◆ WHAT NEEDS TO BE DONE
Copy each line of the entries that contains the word "This".

◆ DATA PROVIDED
- Opening Delimiter -

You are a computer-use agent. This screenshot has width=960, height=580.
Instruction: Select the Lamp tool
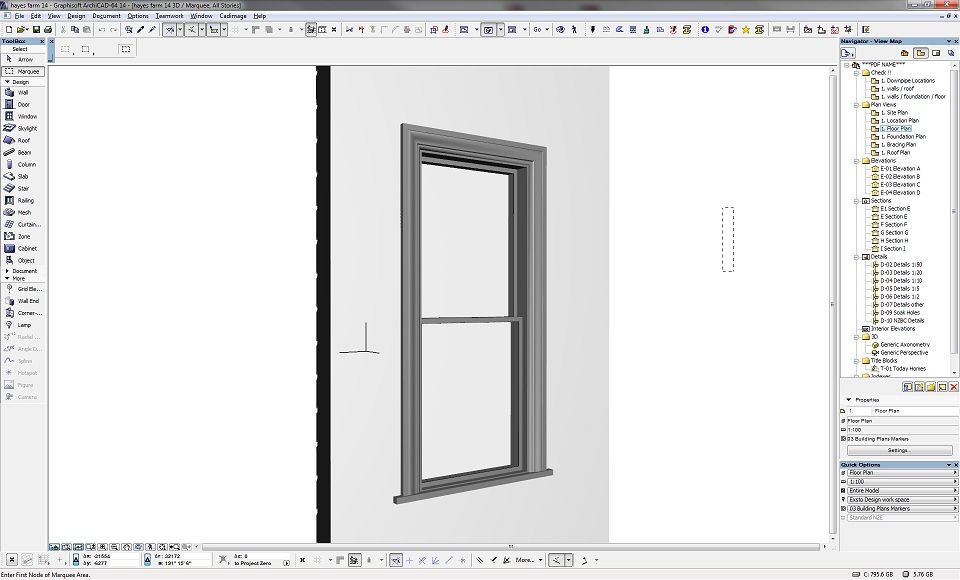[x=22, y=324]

- Closing Delimiter -
- Opening Delimiter -

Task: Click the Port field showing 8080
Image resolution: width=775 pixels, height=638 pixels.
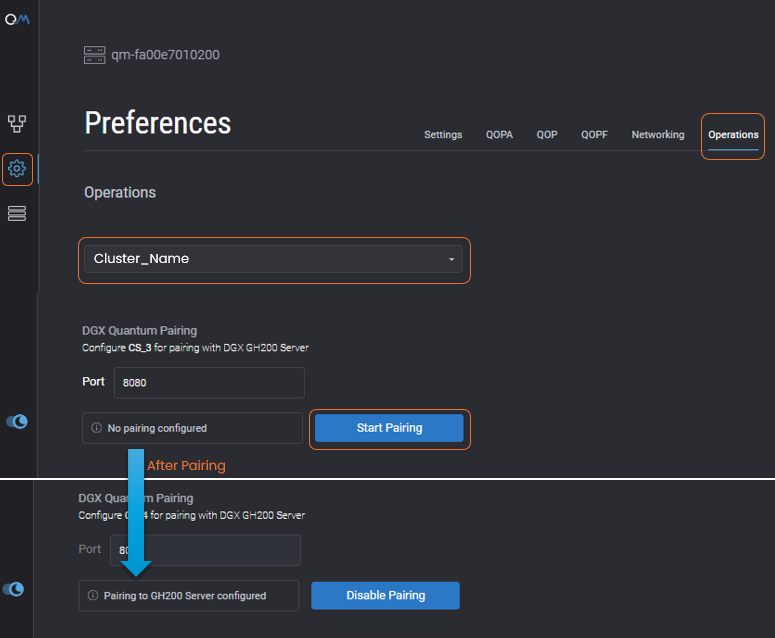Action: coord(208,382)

- Closing Delimiter -
- Opening Delimiter -

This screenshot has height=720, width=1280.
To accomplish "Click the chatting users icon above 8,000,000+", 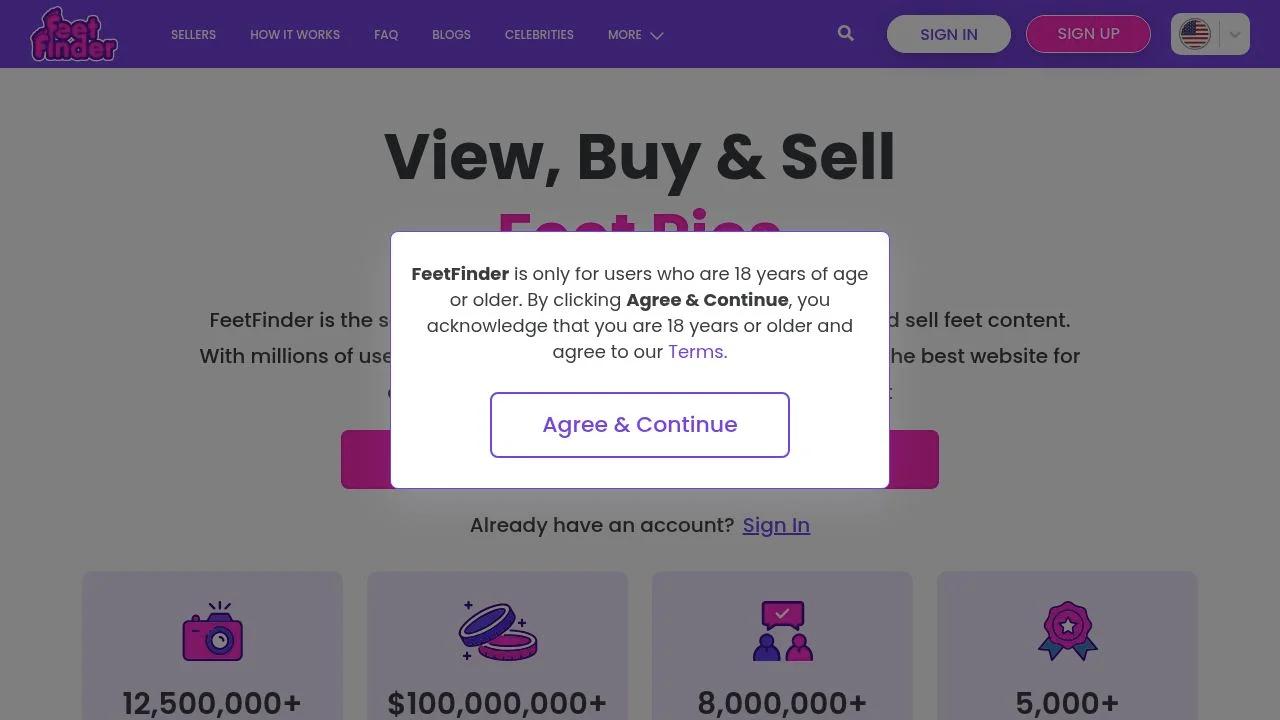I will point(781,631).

- Closing Delimiter -

◆ TASK ANSWER
You are a computer-use agent. This screenshot has width=960, height=580.
This screenshot has height=720, width=1280.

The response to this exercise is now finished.